PARIS — A Russian Proton heavy-lift rocket on Aug. 29 successfully placed an Inmarsat commercial mobile communications satellite into geostationary transfer orbit in the vehicle’s first launch since a May failure.
London-based Inmarsat confirmed that the satellite was healthy and had been placed in the correct super-synchronous transfer orbit 15 hours and 31 minutes after the launch from Russia’s Baikonur Cosmodrome in Kazakhstan.
Proton’s commercial sales operator, International Launch Services (ILS) of Reston, Virginia, and Russia’s Roscosmos space agency said Proton’s Breeze-M upper stage had delivered the 6,000-kilogram Inmarsat 5 F3 into the designated parking orbit after five ignition-and-coast phases.
The launch should begin to relieve the strain on commercial launch manifests that has developed since Proton’s May failure, which destroyed Mexico’s Centenario mobile telecommunications satellite; and the June 28 failure of the SpaceX Falcon 9 v1.1 rocket carrying supplies to the international space station.
Hawthorne, California-based SpaceX in the past two years has replaced Proton as second commercial-launch workhorse alongside Europe’s Ariane 5 vehicle. SpaceX, which has a long list of commercial customers awaiting launch, has yet to confirm whether it will be able to return to flight this autumn.
ILS Manifest
With the latest success, ILS now plans to launch one more commercial mission – Turksat of Turkey’s Turksat 4B telecommunications satellite — in 2015. Like Inmarsat 5F3, Turksat 4B is about a year behind schedule owing to Proton’s multiple delays following failures in each of the past four years.

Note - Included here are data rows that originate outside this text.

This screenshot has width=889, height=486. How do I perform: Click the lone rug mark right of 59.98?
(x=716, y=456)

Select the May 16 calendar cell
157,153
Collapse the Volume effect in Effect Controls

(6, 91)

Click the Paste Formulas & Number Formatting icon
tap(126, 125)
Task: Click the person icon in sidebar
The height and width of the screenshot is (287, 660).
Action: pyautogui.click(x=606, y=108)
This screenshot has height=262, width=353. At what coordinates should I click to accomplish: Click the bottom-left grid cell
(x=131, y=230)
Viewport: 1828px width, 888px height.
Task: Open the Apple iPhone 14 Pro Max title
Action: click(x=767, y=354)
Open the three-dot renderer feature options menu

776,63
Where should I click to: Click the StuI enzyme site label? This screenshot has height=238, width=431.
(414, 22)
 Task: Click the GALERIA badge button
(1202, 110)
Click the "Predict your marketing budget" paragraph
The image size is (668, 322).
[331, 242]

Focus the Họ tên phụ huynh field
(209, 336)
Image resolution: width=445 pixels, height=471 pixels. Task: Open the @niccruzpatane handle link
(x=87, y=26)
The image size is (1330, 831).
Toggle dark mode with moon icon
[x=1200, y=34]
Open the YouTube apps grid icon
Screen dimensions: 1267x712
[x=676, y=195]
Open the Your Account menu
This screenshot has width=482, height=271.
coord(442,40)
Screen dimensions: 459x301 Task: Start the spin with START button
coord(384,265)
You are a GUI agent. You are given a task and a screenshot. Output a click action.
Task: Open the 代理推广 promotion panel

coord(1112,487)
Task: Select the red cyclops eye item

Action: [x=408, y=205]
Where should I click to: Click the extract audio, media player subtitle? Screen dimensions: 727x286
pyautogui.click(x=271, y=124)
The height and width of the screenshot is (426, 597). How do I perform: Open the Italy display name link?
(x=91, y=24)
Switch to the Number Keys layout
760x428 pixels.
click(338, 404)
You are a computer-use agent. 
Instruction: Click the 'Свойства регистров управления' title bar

ILS said Paris-based Eutelsat’s Eutelsat 9B satellite would be next up on Proton’s commercial manifest, with a launch set for early 2016. Proton’s workload is divided between commercial ILS missions and Russian Federal missions, which in the coming months include a January 2016 launch of a Euro-Russian Mars orbiter and lander.
For Inmarsat, the launch ends a year of frustration as it awaited the completion of its $1.2 billion Global Xpress network, which requires three satellites in geostationary orbit to provide seamless global coverage, with the exception of the polar region.
“We have been working towards this day ever since we announced plans to create the Global Xpress constellation in 2010,” Inmarsat Chief Executive Rupert Pearce said in an Aug. 29 statement confirming the launch success. “I am delighted that we now have three Global Xpress satellites in orbit, enabling us to provide global GX services by the end of the year.”
In a decision that raised risk-mitigation questions at the time, Inmarsat elected to launch all three Global Xpress satellites aboard Proton rockets. The first two were successfully orbited in December 2013 and February of this year as Inmarsat, in what appears to have been no more than the luck of the draw, placed the satellites into service in between Proton failures.
The first Global Xpress satellite entered service in July 2014, with the second declared fully operational earlier this month. Inmarsat officials had told investors that while initial Global Xpress services could begin with these two spacecraft, the big customer accounts – including the U.S. Department of Defense – would not sign on fully until the global network was in place.
The three Global Xpress satellites were built by Boeing Space and Intelligence Systems of El Segundo, California, which in return for the business agreed to a take-or-pay commitment with Inmarsat that gives Boeing chief responsibility for sales to U.S. military customers.
Each Global Xpress has 80 Ka-band spot beams. The design features a High-Capacity Overlay using the military Ka-band frequencies, which are next to the commercial/civil Ka-band frequencies.
Inmarsat has signed an agreement with the U.S. Defense Department that makes Global Xpress interoperable with the U.S. Wideband Global System (WGS) satellites.
Seven WGS satellites, also built by Boeing, are in orbit, with the seventh featuring a higher-capacity payload than the earlier versions. An eighth WGS is scheduled for launch in mid-2016, with two more planned after that.
Inmarsat has stressed the relative flexibility of the Global Xpress design compared to WGS and expects U.S. military forces to use Inmarsat to fill in coverage or capacity not provided by WGS.
On the commercial side, Global Xpress moves Inmarsat beyond its heritage L-band narrowband mobile communications links into the broadband market.
Pearce told investors on Aug. 6 that the yearlong delay in Global Xpress would defer, but not remove, the service’s sales promise. Inmarsat has said Global Xpress will generate $500 million in annual revenue after five years of operations, which now means by the end of 2020.